PROBLEM DESCRIPTION:
Print the following lines exactly as they appear, starting with the line containing "Click the bottom" and ending with the line containing "Click the L3/N3", both included.

A run of records:
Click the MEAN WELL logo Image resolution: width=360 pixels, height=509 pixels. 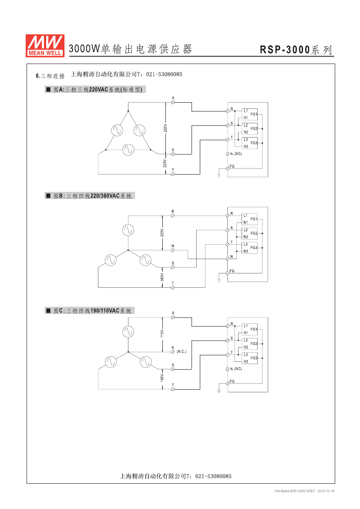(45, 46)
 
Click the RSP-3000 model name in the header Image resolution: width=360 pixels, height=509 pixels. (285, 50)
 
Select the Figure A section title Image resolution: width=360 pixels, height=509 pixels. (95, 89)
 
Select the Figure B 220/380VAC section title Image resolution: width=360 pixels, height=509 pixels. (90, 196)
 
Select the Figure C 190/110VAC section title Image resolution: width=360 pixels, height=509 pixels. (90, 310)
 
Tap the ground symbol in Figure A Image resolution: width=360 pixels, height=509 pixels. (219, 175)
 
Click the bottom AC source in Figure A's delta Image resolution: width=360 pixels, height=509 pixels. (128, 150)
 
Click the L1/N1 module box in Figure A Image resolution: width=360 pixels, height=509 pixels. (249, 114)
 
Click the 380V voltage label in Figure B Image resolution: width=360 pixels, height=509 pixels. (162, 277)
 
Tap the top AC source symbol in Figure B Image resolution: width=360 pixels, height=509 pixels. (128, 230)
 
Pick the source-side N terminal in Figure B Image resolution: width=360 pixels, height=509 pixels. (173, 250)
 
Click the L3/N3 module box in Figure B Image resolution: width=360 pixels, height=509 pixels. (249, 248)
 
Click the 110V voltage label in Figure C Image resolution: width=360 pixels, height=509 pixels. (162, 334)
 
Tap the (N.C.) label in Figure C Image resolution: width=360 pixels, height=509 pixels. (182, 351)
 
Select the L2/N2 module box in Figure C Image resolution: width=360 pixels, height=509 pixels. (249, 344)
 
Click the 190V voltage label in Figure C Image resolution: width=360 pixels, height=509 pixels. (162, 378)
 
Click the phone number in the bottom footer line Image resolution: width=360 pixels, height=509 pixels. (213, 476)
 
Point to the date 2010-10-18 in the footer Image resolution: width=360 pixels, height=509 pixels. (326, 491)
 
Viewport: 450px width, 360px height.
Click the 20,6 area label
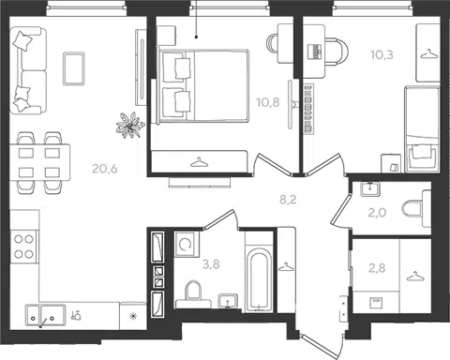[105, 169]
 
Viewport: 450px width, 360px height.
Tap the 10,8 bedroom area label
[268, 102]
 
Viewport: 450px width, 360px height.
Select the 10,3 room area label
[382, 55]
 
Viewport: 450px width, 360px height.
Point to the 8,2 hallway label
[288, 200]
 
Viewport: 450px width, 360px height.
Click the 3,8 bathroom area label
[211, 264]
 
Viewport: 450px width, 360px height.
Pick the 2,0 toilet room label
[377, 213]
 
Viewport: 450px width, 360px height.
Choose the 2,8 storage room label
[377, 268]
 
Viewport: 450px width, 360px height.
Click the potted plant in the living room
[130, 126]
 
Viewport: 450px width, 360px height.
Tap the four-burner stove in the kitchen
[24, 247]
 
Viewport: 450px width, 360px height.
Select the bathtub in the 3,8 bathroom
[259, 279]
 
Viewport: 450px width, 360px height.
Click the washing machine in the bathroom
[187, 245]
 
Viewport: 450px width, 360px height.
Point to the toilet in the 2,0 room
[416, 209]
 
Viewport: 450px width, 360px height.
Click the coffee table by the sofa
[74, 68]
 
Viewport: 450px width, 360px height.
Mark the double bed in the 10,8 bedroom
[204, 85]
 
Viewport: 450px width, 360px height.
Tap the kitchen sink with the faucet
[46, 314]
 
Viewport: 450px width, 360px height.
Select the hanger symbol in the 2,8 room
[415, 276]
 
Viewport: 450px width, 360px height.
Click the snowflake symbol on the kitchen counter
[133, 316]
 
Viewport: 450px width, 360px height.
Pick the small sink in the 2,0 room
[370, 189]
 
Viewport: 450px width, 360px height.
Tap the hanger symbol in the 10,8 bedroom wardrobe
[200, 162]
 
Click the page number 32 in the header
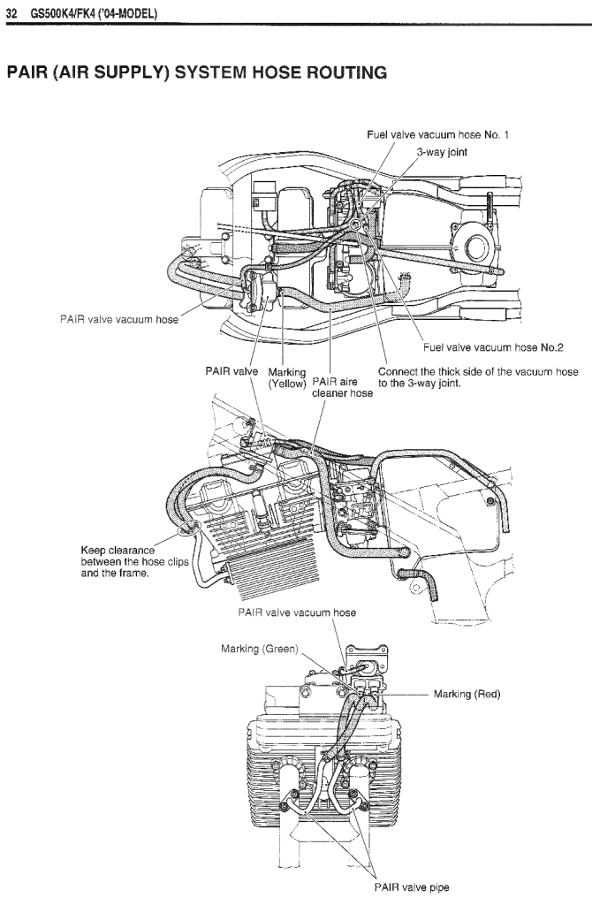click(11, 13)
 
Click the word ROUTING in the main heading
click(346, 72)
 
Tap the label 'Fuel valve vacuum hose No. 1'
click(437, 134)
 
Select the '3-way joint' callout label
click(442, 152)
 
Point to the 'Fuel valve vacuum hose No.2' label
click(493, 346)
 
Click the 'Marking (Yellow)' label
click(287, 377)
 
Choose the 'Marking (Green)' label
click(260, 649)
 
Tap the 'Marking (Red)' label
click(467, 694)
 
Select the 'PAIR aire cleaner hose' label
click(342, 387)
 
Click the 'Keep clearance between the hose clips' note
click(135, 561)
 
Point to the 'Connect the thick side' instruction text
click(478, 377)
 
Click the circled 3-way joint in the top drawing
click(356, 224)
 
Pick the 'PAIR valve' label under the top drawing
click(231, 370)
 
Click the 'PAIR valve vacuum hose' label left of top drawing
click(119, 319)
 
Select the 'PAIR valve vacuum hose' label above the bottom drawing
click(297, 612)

TASK ANSWER:
Click the bottom AC source in Figure A's delta Image resolution: width=360 pixels, height=509 pixels. (128, 150)
 
Click the L1/N1 module box in Figure A Image resolution: width=360 pixels, height=509 pixels. (249, 114)
 
Click the 380V voltage label in Figure B Image resolution: width=360 pixels, height=509 pixels. (162, 277)
 
Tap the top AC source symbol in Figure B Image resolution: width=360 pixels, height=509 pixels. (128, 230)
 
Pick the source-side N terminal in Figure B Image resolution: width=360 pixels, height=509 pixels. (173, 250)
 
Click the L3/N3 module box in Figure B Image resolution: width=360 pixels, height=509 pixels. (249, 248)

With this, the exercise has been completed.